The alignment file contains the first 25 neutral loci analysed by Burgess and Yang (2008). Please refer to BPP’s manual for alignment and Imap files formats. The myImap.txt file, although necessary, is not important for this tutorial and we will not delve into it.

2. Prepare the BBP control file template

The template control file bpp.ctl looks like this:

* This is a BPP 4.0 control file !!!

          seed = -1

       seqfile = ../../neutral.25loci.4sp.txt
      Imapfile = ../../myImap.txt
       outfile = out.txt
      mcmcfile = mcmc.txt

  speciesdelimitation = 0     * fixed species tree

speciesmodelprior = 1         * 0: uniform labeled histories; 1:uniform rooted trees; 2:user probs

  species&tree = 4  human  chimp  gorilla  orang
                 1          1            1      1
                 (((human, chimp), gorilla), orang);

       usedata = 1    * 0: no data (prior); 1:seq like
         nloci = 25   * number of data sets in seqfile

     cleandata = 0      * remove sites with ambiguity data (1:yes, 0:no)?

    thetaprior = 3 0.008   * 2 500    # invgamma(a, b) for theta
      tauprior = 3 0.036   * 4 219 1  # invgamma(a, b) for root tau & Dirichlet(a) for other tau's

      locusrate = 0       # (0: No variation, 1: estimate, 2: from file) & a_Dirichlet (if 1)
       heredity = 0       # (0: No variation, 1: estimate, 2: from file) & a_gamma b_gamma (if 1)

      finetune = 1: .012 .003 .0001 .00005 .004 .01 .01  # auto (0 or 1): finetune for GBtj, GBspr, theta, tau, mix, locusrate, seqerr

         print = 1 0 0 0   * MCMC samples, locusrate, heredityscalars Genetrees
        burnin = 2000
      sampfreq = 10
       nsample = 10000

For the full details of control file specification, please refer to BPP’s manual. The first four variables, seqfile, Imapfile, outfile, and mcmcfile give the names of the various input and output files for the analysis. Note that speciesdelimitation = 0, which means we will be performing our analysis on a fixed species tree. Here, BPP will only estimate the relative node ages (the tau’s) for the ape phylogeny. Now note the specification of species&tree:

(((human, chimp), gorilla), orang);

which correspond to model M1 (human and chimp as the most closely related species). We will calculate the marginal likelihood of this model first. Later, we will modify this file with a different tree model.
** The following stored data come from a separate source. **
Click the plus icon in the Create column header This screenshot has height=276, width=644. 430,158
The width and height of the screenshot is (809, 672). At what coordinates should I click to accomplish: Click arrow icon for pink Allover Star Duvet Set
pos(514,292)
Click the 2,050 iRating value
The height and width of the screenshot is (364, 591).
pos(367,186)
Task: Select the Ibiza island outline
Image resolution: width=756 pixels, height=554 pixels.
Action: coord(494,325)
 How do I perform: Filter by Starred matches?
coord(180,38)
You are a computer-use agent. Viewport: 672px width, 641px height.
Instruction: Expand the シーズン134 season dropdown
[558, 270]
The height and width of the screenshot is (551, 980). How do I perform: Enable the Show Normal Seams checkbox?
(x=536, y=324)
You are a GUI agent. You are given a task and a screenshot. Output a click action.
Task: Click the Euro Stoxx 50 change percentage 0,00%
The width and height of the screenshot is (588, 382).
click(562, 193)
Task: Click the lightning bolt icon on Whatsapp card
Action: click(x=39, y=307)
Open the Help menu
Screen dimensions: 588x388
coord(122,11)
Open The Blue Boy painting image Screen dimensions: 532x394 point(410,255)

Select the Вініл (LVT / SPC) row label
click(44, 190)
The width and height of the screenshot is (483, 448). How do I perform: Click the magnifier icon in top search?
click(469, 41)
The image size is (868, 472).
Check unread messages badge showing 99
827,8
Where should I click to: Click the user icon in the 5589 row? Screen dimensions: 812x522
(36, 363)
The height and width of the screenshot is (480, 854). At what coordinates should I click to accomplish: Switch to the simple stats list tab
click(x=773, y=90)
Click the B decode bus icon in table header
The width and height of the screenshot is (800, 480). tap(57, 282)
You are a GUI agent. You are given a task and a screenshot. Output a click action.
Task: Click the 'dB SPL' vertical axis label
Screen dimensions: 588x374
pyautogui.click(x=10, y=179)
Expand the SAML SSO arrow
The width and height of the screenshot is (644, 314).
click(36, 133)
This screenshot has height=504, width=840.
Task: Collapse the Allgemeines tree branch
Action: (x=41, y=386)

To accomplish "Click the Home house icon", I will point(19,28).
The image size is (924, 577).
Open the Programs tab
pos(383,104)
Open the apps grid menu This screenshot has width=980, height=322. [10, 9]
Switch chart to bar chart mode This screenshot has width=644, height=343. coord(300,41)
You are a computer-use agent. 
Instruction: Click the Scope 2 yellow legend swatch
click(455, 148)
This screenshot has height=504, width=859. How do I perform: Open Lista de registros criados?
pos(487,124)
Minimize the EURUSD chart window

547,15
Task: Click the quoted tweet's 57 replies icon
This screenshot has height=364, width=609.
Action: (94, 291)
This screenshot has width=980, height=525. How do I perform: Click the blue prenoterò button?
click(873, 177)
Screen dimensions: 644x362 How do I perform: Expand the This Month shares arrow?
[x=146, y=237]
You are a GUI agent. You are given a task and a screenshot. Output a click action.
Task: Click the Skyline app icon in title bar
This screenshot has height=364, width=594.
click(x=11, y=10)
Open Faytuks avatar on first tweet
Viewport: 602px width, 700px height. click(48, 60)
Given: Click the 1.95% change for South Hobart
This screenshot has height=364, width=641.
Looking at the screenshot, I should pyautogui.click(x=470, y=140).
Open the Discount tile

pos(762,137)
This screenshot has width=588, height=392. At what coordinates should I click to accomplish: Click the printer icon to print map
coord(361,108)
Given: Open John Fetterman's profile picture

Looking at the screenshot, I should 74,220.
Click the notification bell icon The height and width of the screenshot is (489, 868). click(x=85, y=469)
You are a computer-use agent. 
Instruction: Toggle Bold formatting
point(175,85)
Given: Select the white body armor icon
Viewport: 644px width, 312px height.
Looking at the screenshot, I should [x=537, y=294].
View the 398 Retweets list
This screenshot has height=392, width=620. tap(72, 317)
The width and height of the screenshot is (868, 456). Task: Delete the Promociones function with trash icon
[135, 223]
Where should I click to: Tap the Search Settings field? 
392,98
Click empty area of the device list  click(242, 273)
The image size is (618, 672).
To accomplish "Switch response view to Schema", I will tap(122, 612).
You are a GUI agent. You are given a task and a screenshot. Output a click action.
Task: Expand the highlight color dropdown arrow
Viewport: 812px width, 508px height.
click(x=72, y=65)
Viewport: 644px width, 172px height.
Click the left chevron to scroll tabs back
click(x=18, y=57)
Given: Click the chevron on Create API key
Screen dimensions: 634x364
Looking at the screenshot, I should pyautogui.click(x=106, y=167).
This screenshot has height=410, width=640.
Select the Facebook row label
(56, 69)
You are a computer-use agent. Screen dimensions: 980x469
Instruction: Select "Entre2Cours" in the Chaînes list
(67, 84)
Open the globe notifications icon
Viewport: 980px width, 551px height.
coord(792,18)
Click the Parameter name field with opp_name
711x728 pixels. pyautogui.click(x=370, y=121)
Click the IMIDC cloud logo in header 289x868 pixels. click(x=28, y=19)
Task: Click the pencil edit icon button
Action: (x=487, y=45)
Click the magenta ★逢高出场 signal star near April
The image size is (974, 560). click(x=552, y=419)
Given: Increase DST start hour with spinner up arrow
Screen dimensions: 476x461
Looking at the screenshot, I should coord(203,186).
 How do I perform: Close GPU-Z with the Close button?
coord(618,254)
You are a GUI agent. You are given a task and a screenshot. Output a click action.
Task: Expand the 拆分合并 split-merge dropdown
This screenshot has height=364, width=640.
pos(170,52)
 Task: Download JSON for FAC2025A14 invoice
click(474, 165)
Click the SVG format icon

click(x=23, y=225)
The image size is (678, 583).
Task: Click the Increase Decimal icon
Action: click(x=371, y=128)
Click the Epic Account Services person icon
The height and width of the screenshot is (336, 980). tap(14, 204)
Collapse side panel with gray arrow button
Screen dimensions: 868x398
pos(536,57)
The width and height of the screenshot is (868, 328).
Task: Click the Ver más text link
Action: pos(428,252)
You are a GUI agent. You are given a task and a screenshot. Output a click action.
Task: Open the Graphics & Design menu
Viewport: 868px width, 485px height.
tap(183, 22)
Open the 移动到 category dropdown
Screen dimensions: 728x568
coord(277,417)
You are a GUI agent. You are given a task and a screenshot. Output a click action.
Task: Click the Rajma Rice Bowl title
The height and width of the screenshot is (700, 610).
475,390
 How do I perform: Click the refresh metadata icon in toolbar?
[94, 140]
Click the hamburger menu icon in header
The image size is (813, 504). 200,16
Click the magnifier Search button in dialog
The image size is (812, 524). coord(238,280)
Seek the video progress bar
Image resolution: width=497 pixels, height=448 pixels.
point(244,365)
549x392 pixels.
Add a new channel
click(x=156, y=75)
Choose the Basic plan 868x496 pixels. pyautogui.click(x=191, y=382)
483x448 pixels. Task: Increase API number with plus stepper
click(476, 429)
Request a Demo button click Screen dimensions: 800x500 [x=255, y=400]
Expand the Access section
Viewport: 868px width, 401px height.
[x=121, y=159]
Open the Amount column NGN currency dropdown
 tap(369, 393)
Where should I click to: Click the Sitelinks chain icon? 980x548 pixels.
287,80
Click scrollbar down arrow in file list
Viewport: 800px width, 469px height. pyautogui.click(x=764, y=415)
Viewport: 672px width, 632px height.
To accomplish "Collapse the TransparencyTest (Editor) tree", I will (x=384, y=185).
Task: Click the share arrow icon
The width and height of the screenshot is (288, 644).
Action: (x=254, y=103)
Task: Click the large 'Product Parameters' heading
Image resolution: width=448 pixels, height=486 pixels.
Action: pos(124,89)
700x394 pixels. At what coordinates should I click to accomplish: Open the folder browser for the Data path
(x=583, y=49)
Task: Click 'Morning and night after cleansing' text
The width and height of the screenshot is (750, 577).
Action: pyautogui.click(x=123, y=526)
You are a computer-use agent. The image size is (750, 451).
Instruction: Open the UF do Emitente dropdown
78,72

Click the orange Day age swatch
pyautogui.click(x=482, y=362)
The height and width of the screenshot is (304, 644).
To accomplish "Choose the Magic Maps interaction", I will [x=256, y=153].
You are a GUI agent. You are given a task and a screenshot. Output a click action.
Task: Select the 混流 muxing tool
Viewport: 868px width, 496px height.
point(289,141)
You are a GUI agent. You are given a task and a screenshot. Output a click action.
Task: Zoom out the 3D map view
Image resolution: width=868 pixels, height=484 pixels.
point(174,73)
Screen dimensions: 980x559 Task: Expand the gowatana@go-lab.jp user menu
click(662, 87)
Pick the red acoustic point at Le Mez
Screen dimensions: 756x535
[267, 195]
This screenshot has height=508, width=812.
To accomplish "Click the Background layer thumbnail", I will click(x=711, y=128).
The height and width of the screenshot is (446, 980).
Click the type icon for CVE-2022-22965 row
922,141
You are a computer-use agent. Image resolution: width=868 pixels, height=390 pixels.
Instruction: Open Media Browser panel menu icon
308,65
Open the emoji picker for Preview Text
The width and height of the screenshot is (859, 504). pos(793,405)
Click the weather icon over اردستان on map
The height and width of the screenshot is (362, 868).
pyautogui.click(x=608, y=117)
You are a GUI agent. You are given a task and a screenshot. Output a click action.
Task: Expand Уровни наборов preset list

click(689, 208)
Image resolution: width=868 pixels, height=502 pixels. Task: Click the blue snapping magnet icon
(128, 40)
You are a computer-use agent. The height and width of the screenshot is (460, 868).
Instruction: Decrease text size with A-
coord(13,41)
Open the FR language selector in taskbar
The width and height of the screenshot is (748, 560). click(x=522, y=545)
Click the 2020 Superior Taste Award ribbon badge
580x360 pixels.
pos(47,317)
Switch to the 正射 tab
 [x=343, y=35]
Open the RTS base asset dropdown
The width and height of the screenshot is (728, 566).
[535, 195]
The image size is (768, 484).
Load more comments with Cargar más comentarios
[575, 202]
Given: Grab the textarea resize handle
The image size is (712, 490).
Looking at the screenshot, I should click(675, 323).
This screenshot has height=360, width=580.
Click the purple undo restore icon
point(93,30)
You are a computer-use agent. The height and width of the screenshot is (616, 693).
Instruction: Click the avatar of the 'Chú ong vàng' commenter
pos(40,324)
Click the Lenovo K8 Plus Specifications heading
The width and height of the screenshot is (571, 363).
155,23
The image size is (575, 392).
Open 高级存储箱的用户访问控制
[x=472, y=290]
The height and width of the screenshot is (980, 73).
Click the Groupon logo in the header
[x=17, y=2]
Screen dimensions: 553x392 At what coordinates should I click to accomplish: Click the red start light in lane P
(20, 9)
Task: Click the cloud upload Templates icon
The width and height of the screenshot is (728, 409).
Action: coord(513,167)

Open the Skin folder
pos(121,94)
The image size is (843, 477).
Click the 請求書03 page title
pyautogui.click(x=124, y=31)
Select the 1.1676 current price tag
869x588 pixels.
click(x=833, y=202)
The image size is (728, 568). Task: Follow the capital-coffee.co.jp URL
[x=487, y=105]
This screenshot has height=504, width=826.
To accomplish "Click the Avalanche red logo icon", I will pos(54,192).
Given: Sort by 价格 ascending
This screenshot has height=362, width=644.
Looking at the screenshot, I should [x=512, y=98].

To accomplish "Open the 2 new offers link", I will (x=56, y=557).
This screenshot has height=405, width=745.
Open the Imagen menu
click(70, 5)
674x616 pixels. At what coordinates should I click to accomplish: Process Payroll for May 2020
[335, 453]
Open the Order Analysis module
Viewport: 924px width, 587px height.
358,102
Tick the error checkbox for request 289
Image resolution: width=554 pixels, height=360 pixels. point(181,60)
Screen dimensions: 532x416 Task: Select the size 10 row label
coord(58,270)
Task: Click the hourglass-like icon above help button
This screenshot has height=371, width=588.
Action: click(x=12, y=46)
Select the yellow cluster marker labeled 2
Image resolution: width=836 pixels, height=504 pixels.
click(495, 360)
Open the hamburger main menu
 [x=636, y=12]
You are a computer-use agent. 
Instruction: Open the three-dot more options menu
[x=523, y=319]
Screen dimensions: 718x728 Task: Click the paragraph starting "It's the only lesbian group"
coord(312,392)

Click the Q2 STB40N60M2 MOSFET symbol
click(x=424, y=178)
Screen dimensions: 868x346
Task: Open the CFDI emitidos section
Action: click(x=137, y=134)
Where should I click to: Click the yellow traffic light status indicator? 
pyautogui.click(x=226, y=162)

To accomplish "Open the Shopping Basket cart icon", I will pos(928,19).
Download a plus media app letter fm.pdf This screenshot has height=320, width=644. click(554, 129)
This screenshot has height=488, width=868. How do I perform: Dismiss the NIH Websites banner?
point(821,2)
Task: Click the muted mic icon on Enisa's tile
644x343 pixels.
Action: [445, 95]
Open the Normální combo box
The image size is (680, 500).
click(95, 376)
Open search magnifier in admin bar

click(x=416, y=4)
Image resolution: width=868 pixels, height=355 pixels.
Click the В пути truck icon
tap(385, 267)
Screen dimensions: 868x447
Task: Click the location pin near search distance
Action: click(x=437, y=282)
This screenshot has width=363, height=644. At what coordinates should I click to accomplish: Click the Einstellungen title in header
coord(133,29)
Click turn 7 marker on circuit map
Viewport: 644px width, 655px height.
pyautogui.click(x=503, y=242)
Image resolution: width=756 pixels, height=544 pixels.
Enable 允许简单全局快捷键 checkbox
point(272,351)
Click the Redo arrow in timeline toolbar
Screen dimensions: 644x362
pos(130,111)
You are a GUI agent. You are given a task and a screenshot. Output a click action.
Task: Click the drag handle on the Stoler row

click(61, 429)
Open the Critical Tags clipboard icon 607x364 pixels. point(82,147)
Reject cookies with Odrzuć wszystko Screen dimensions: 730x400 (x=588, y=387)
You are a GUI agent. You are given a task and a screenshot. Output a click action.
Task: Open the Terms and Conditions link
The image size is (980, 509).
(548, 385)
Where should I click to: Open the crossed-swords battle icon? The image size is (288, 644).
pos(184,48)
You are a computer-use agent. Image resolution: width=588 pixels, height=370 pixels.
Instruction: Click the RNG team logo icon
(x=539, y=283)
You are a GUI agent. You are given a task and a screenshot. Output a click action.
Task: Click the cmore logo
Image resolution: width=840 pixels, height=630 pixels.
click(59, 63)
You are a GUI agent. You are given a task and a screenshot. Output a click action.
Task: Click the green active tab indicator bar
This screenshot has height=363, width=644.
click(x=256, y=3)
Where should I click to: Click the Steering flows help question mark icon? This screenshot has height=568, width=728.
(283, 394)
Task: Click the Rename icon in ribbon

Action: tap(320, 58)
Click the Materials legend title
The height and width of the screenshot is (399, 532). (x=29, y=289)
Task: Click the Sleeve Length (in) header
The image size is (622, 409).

Note that this is a BPP 4 control file. BPP 3.4 and 4.0 now use the inverse gamma distribution to specify the prior for the tau’s and theta’s (the nucloetide diversity parameters, theta = 4Nu). Here we use thetaprior = 3 0.008 which corresponds to an inverse gamma with parameters 3 and 0.008. In the old gamma prior specification, to achieve the same prior mean, we would have used thetaprior = 2 500. Note that the gamma and inverse gamma distribution although related, are actually quite different. If you accidentally use the old parameters values for the gamma as the input parameters for the inverse gamma you will most likely get nonsensical results.

3. Select b values

Create directory ape4s/M1 and copy the bpp.ctl file into it. Change into the ape4s/M1 directory and start R. In R type:

b = bppr::make.beta(n=8, a=4, method="step-stones")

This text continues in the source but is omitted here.